Additional information
- Demographic figures taken by adding totals for Bar Harbor town, Mount Desert town, Southwest Harbor town, and Tremont town county subdivisions.

= Mount Desert Island =

Island in the United States of America

Mount Desert Island (MDI; Île des Monts Déserts; Pesamkuk) is the largest island of Maine, United States. Lying in Hancock County off the north-central coast, it has an area of 108 sqmi, making it the sixth-largest island in the contiguous United States, and the second-largest island on the Eastern Seaboard, behind Long Island and ahead of Martha's Vineyard. According to the 2020 census, the island has a year-round population of 10,535. In 2017, an estimated 3.5 million tourists visited Acadia National Park on MDI. The island is home to numerous well-known summer colonies such as Northeast Harbor and Bar Harbor.

Task item A >> What year-round population does the Mount Desert Island passage give for the island in the 2020 census?
Task item B >> In the Mount Desert Island passage, rewrite the part starting with "Island in the United" and going on through "and Bar Harbor.", changing "summer colonies" to "seasonal communities".
Task item C >> Extend the Mount Desert Island passage, picking up after its final sentence.

Given data >>
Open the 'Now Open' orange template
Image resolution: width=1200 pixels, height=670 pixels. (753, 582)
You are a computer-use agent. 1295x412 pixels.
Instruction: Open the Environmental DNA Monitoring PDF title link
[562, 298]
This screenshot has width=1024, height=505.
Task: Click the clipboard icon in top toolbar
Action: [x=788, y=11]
==
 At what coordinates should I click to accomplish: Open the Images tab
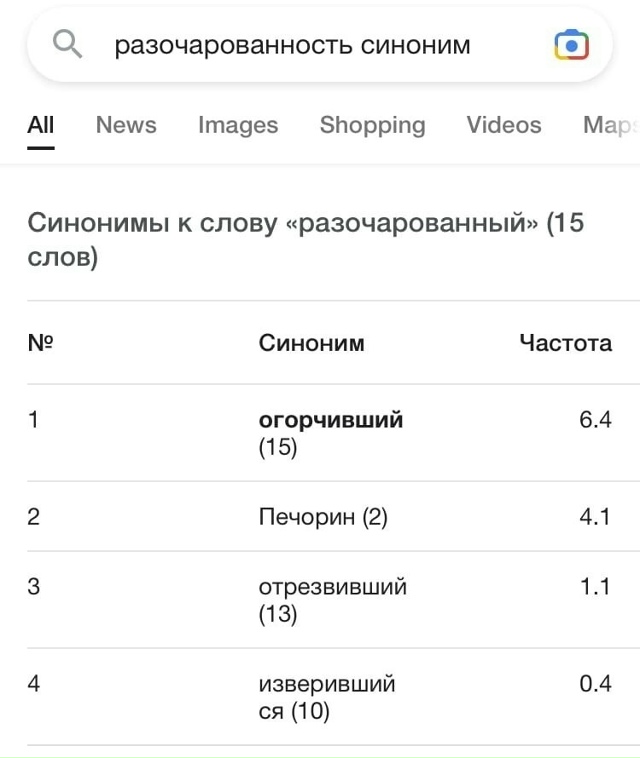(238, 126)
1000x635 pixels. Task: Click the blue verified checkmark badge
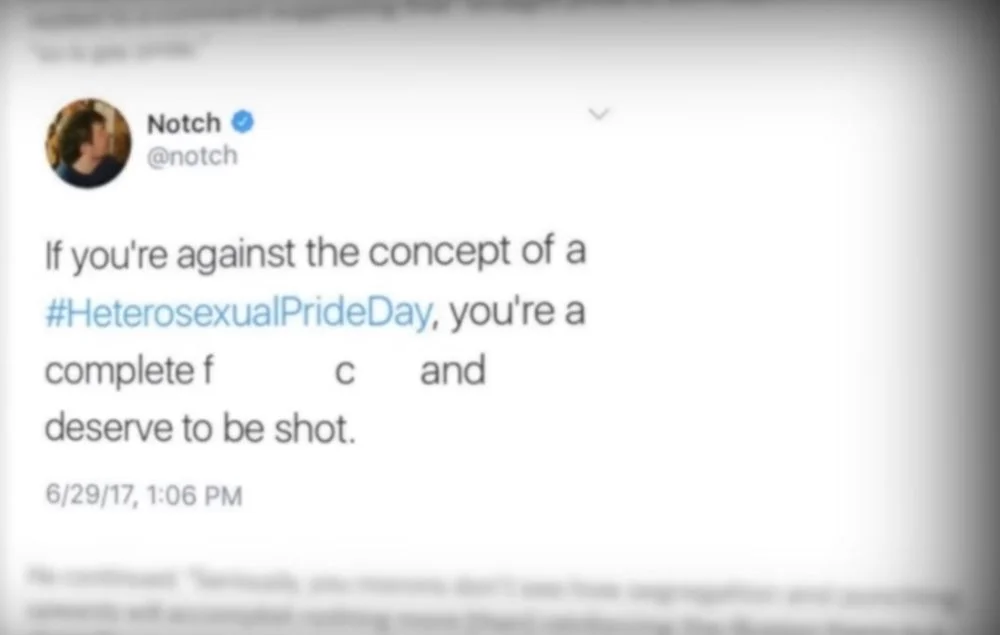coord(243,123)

Exercise answer A >> 10,535

Exercise answer B >>
Island in the United States of America

Mount Desert Island (MDI; Île des Monts Déserts; Pesamkuk) is the largest island of Maine, United States. Lying in Hancock County off the north-central coast, it has an area of 108 sqmi, making it the sixth-largest island in the contiguous United States, and the second-largest island on the Eastern Seaboard, behind Long Island and ahead of Martha's Vineyard. According to the 2020 census, the island has a year-round population of 10,535. In 2017, an estimated 3.5 million tourists visited Acadia National Park on MDI. The island is home to numerous well-known seasonal communities such as Northeast Harbor and Bar Harbor.

Exercise answer C >>
==Origin of the name==
Some residents stress the second syllable (/dɪˈzɜːrt/ dih-ZURT), while others pronounce it like the English common noun desert (/ˈdɛzərt/ DEZ-ərt). French explorer Samuel de Champlain's observation that the summits of the island's mountains were free of vegetation as seen from the sea led him to call the island L'Isle des Monts-déserts (meaning 'The Island of Barren Mountains').

==Towns and villages==
There are four towns on Mount Desert Island:
- Bar Harbor, with the villages of Eden, Hulls Cove, Salisbury Cove, and Town Hill;
- Mount Desert, with the villages of Hall Quarry, Northeast Harbor, Otter Creek, Pretty Marsh, Seal Harbor, and Somesville;
- Southwest Harbor, with the villages of Manset and Seawall;
- Tremont, with the villages of Bass Harbor, Bernard, Gotts Island, Seal Cove, and West Tremont.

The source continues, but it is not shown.